I did something pretty extraordinary this past weekend: I ran a half marathon. Well, to be fair, I *completed* a half marathon (I didn't run the whole time). This was one of those accomplishments that I'm going to remember for a long time. But let me start from the beginning....
About four or five months ago I was looking for a local 5K to participate in and I stumbled upon this link for the Divas Half Marathon Series. www.runlikeadiva.com/
It looked like fun and I decided right then and there that I was going to do it. I had never entertained the thought of running a half marathon before. Actually, until I joined SP I never thought about participating in any sort of race. After deciding to run this race, I naturally started training. I set an overall goal of a) finishing the race (otherwise, what's the point?) and b) not being last.
The day of race I was really, really nervous. I had to wake up at 5 am to go with my friend to get the rental car to drive up to Long Island. I'm so glad Emma was there with me because she made things a little easier. I couldn't believe how nervous I was, that's not usually an emotion I struggle with. I contemplated quitting before it began about a dozen times. I knew that I was stronger than that though and I remembered something my SP bestie EBEAMS wrote a while back: our bodies are capable of doing much more than we think (paraphrased). I knew that I could physically complete 13.1 miles, it was just a mental block. I think I can, I think I can...that was playing over and over in my head until the race started.
I was in the last corral (13 minute mile and above) so it was a few minutes until I was able to start running (jogging actually). That first mile felt really long. After that it started to get a little easier until the fourth mile. I honestly considered just walking back to the van that was at the back of the pack (ensuring that everyone finished in the time limit) and quitting. But then I thought about all of the people I'd be letting down. I knew that EBEAMS and my other SP buddies were rooting for me and that MUFFIY831 was also running her first half marathon. After I talked myself out of quitting, the next three miles were a breeze. It also helped that I was keeping pace with this girl who silently pushed me harder than I would have pushed myself.
This race was setup so well, they had cheerleaders about every two miles and all kinds of people cheering us on and music playing along the way. And the fact that the race consisted of 4,000 people (all women) made it that much more fun and exciting. One girl told me that I was awesome as she handed me a cup of water and it helped me realize that I *am* awesome for doing this.

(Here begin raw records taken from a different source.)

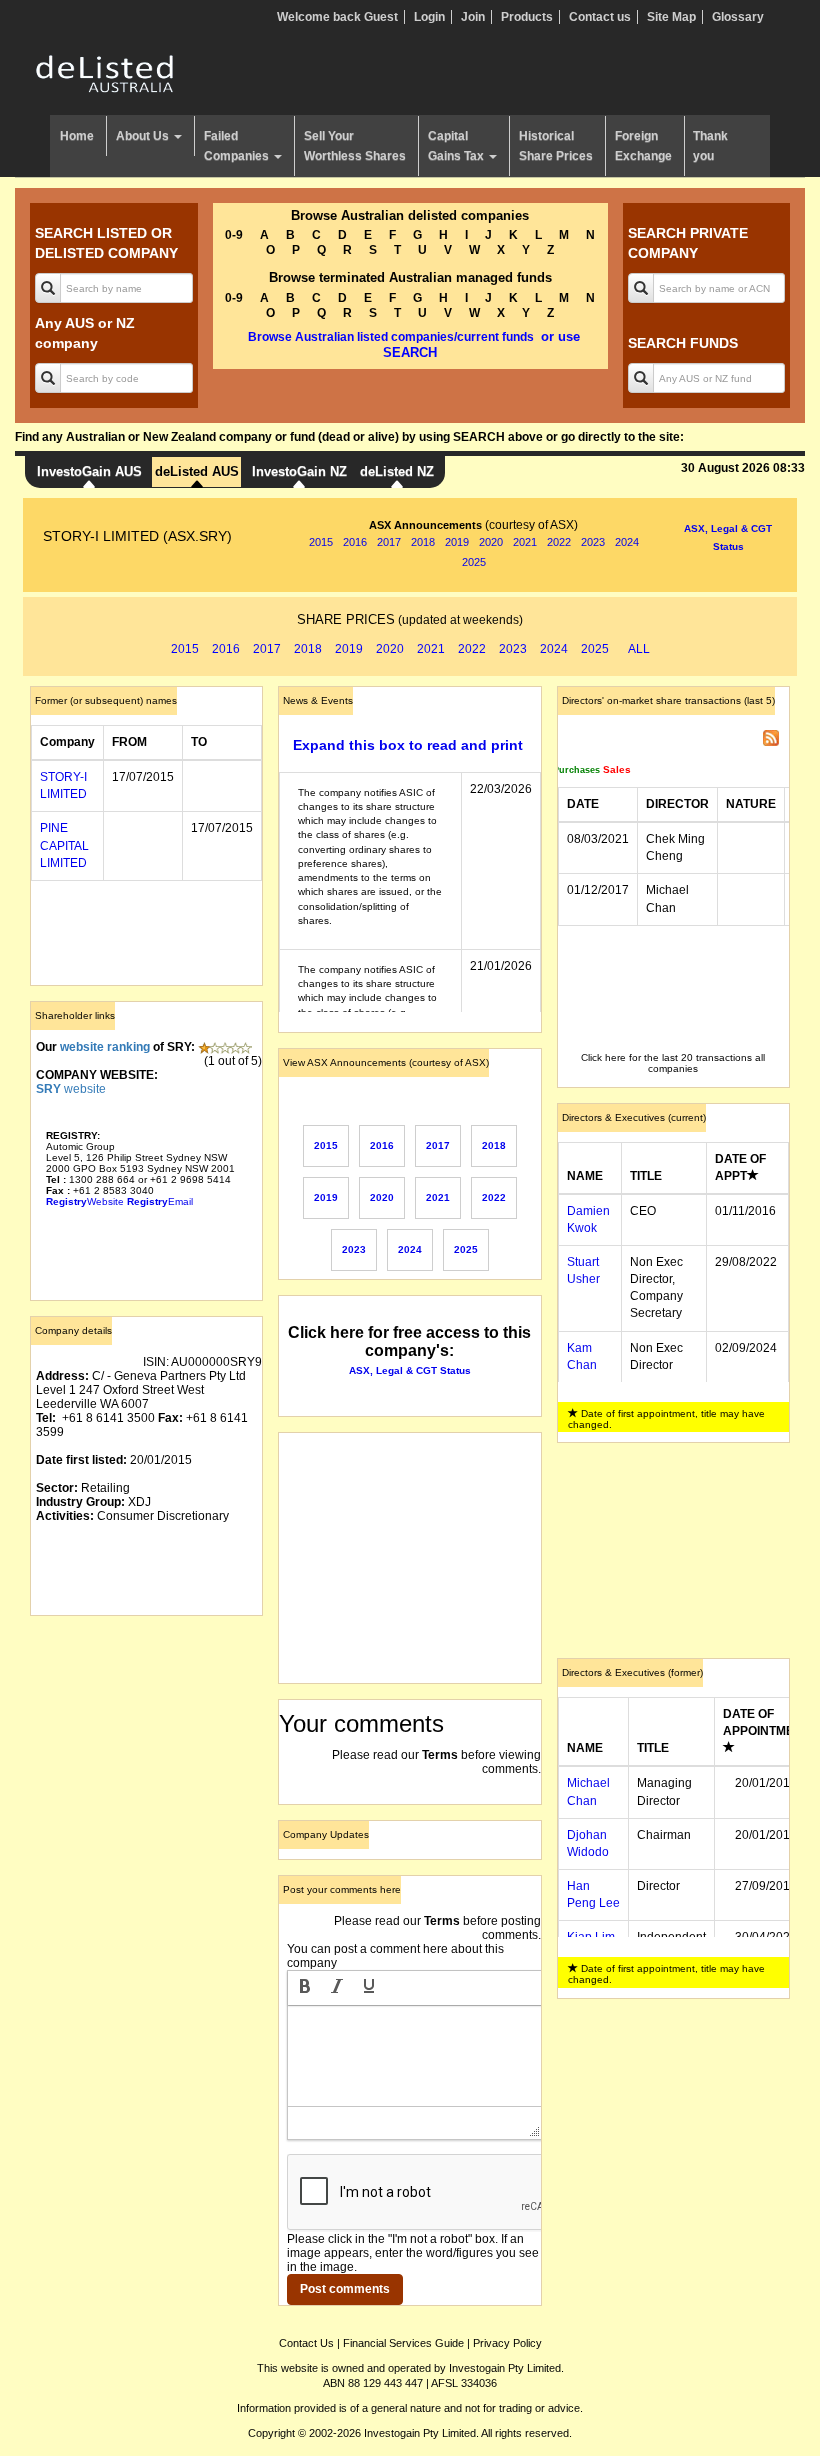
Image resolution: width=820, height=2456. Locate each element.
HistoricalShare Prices (556, 146)
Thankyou (710, 146)
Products (527, 17)
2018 (423, 542)
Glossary (738, 17)
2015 (321, 542)
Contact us (600, 17)
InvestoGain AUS (89, 471)
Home (77, 136)
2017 (389, 542)
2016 (355, 542)
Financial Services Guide (403, 2343)
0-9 (234, 235)
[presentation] (305, 1988)
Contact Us (306, 2343)
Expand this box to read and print (408, 745)
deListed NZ (397, 471)
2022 (559, 542)
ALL (639, 649)
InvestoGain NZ (299, 471)
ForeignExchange (643, 146)
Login (429, 17)
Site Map (671, 17)
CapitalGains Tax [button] (457, 146)
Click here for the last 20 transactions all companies (673, 1063)
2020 (491, 542)
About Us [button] (144, 136)
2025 (474, 562)
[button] (305, 1988)
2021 (525, 542)
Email (160, 1201)
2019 (457, 542)
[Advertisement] (146, 1731)
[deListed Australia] (105, 73)
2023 (593, 542)
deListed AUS (197, 471)
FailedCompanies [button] (238, 146)
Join (473, 17)
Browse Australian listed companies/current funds (391, 337)
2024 (627, 542)
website (71, 1089)
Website (85, 1201)
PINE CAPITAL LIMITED (64, 845)
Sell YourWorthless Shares (355, 146)
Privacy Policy (507, 2343)
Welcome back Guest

At the last mile there was a station where some cheerleaders handed us tiaras and boas to wear. I felt silly running in that getup but it was pretty cool to see all of these ladies around me wearing the same thing as we ran across the finish line. I have never felt so accomplished as that moment I crossed the finish line and heard my name being called over the loudspeaker. I was immediately greeted by some hot, half-naked firefighters who put the medal on me and handed me a rose and glass of champagne. I had done it.
I met my goals: I finished (in 3:02) and I wasn't last by a long shot. And now I'm thinking about running this same race next year in Puerto Rico and have already set new goals for myself: beat my time, run MORE and help push someone else to do better like that nameless girl did for me.